PAGE EXTRACT:
--- START ---

There are several things that tilt the scales in favor of unis. First, SGIs heyday was when multis were generally physically large, and large systems take up space so they tend to be surplused rather then kept and are less likely to be grabbed and held by a hobbyist.

Secondly, multiproc SGIs (and Alphas, and RS/6ks, etc.) are significantly more expensive than unis. SMP really only came down in price with the intro of multicore CPUs (let's admit here that from a technical perspective there is little difference between a multiproc/single core and single-socket multi-core except in system board/logic complexity). Companies would tend to get a few fast machines and more smaller machines that people would use to get stuff ready to run on the Onyx or Origin. Combine this with point #1 and you have fewer out the door plus fewer kept on the big boxes.

--- END ---

INFORMATION SUPPLIED:

--- START ---

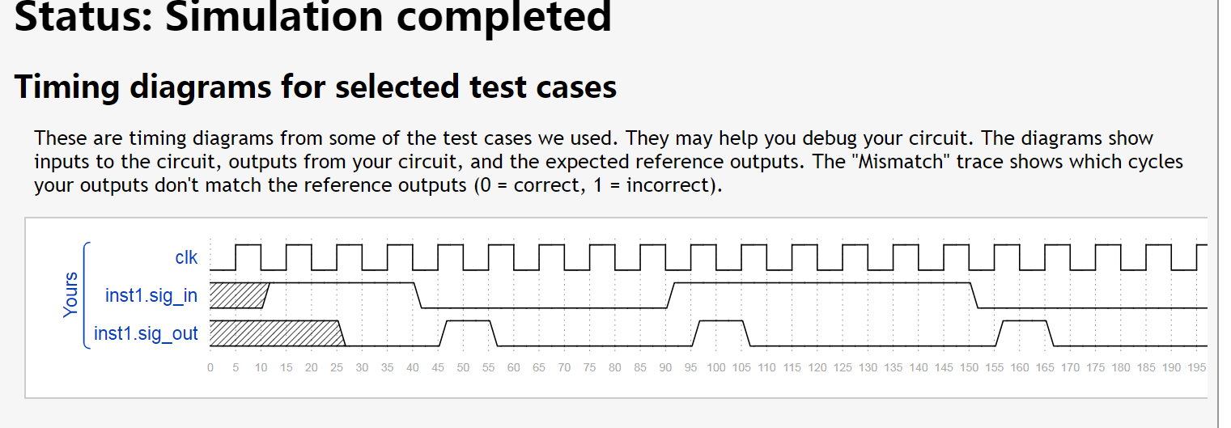Click the 'Timing diagrams for selected test cases' heading

tap(316, 86)
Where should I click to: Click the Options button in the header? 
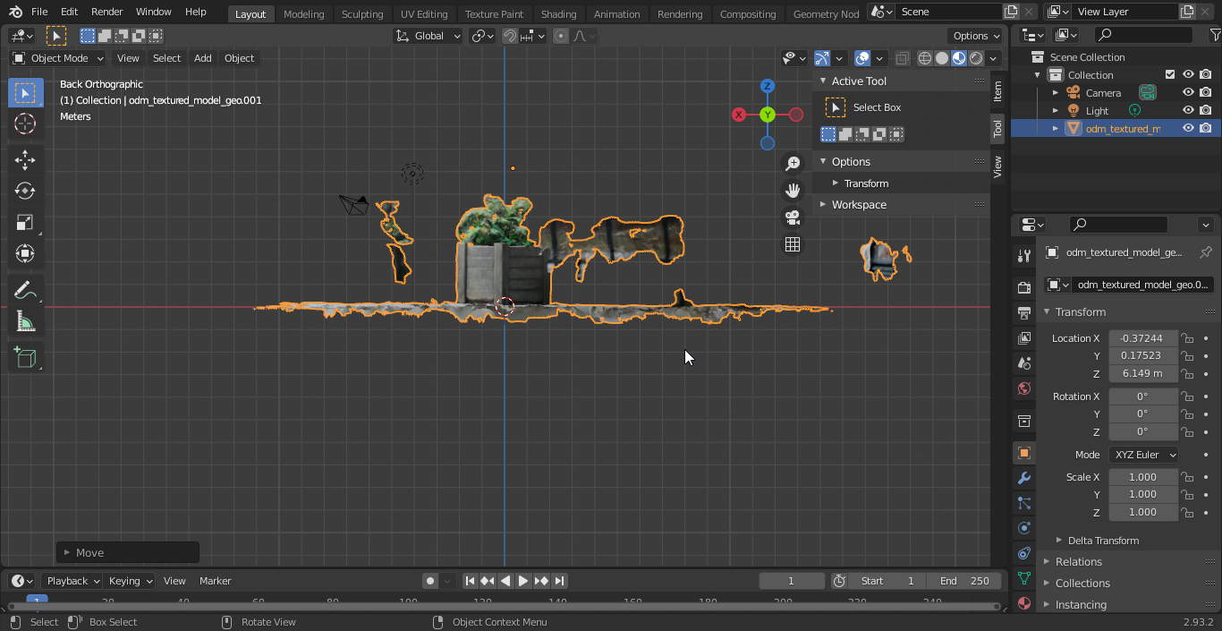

--- END ---

JOB A: Reproduce the passage on SGI uniprocessor and multiprocessor machines, starting at "There are several" and ending at "the big boxes.".
JOB B:
Answer these questions from the passage on SGI uniprocessor and multiprocessor machines:
(i) According to the passage, when was SGI's heyday?
(ii) What does the passage say brought SMP down in price?
(iii) Which machines did people get stuff ready to run on?
JOB C: Carry on the passage on SGI uniprocessor and multiprocessor machines from its last sentence.

EXERCISE OUTPUT A:
There are several things that tilt the scales in favor of unis. First, SGIs heyday was when multis were generally physically large, and large systems take up space so they tend to be surplused rather then kept and are less likely to be grabbed and held by a hobbyist.

Secondly, multiproc SGIs (and Alphas, and RS/6ks, etc.) are significantly more expensive than unis. SMP really only came down in price with the intro of multicore CPUs (let's admit here that from a technical perspective there is little difference between a multiproc/single core and single-socket multi-core except in system board/logic complexity). Companies would tend to get a few fast machines and more smaller machines that people would use to get stuff ready to run on the Onyx or Origin. Combine this with point #1 and you have fewer out the door plus fewer kept on the big boxes.

EXERCISE OUTPUT B:
(i) When multis were generally physically large.
(ii) The introduction of multicore CPUs.
(iii) The Onyx or Origin.

EXERCISE OUTPUT C:
For SGI you also have the smaller multis (O300, Tezro) coming later when customers were moving away from IRIX. Yes, O200 and Octane SMP did come at the end of the heyday, but uff-da, the pricing on those was steep and you didn't have the capability that a machine such as the SS20 had of plugging in a second CPU later, as the SGIs relied on dual CPU processor modules or PIMMS to get a second CPU. (exception would be IP19/IP21/IP25 and possibly IP27, but for at least IP25 SGI left out board logic for CPUs that were not installed, effectively eliminating the chance of a later upgrade that didn't require a board swap).

I like to have a SMP example of everything, but it took awhile for the non-Intel and non-Sun archs. I now have a Challenge, duallie Octane and two Origins (O200 and O2k) with SMP, but for a long time I was uni-only for Siggys (still am for VAX, POWER, Alpha, HPPA and a couple other oddies). Still have more uni SGIs than multis, too.
"Brakes??? What Brakes???"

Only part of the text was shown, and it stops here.